Entre los trabajadores legalmente habilitados para prestar servicios en estos días se encuentran quienes se desempeñan en restaurantes, clubes, locales de entretención y recreación, como cines, espectáculos en vivo, discotecas, pubs, cabarets y casinos de juego, además de otros recintos similares autorizados por la ley.
También están exceptuados del feriado obligatorio los trabajadores de farmacias de urgencia o con turnos fijados por la autoridad sanitaria, así como quienes laboran en estaciones de servicio y expendio de combustibles. A ello se suman los locales comerciales ubicados en aeropuertos y aeródromos civiles públicos.
En el caso de las tiendas de conveniencia asociadas a estaciones de servicio, estas pueden funcionar durante los feriados siempre que, junto con la venta de productos, exista de manera simultánea la elaboración y comercialización de alimentos preparados para consumo en el local.
Derecho a descanso compensatorio
La ley establece que los trabajadores exceptuados del descanso obligatorio deben acceder a estos días libres al menos una vez cada dos años respecto de un mismo empleador.

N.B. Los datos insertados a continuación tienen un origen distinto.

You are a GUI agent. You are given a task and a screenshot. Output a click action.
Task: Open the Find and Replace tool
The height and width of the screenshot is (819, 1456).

Para ello, se permiten sistemas de rotación, de modo de compatibilizar el derecho al descanso con la continuidad del servicio.
Criterio de la Dirección del Trabajo
La Dirección del Trabajo ha precisado que el concepto de “restaurante” incluye a todos los establecimientos donde se elaboran alimentos para consumo en el mismo lugar, independiente de su denominación, como fuentes de soda o pastelerías.
Asimismo, al utilizar la ley la expresión “tales como” al enumerar locales de entretención, se entiende que la excepción se extiende a otros recintos de características similares, como circos o fondas de Fiestas Patrias.
En establecimientos donde coexisten actividades comerciales e industriales —por ejemplo, panaderías con sala de ventas— el feriado obligatorio solo aplica a quienes realizan venta directa al público, quedando excluidos los trabajadores dedicados exclusivamente a la producción.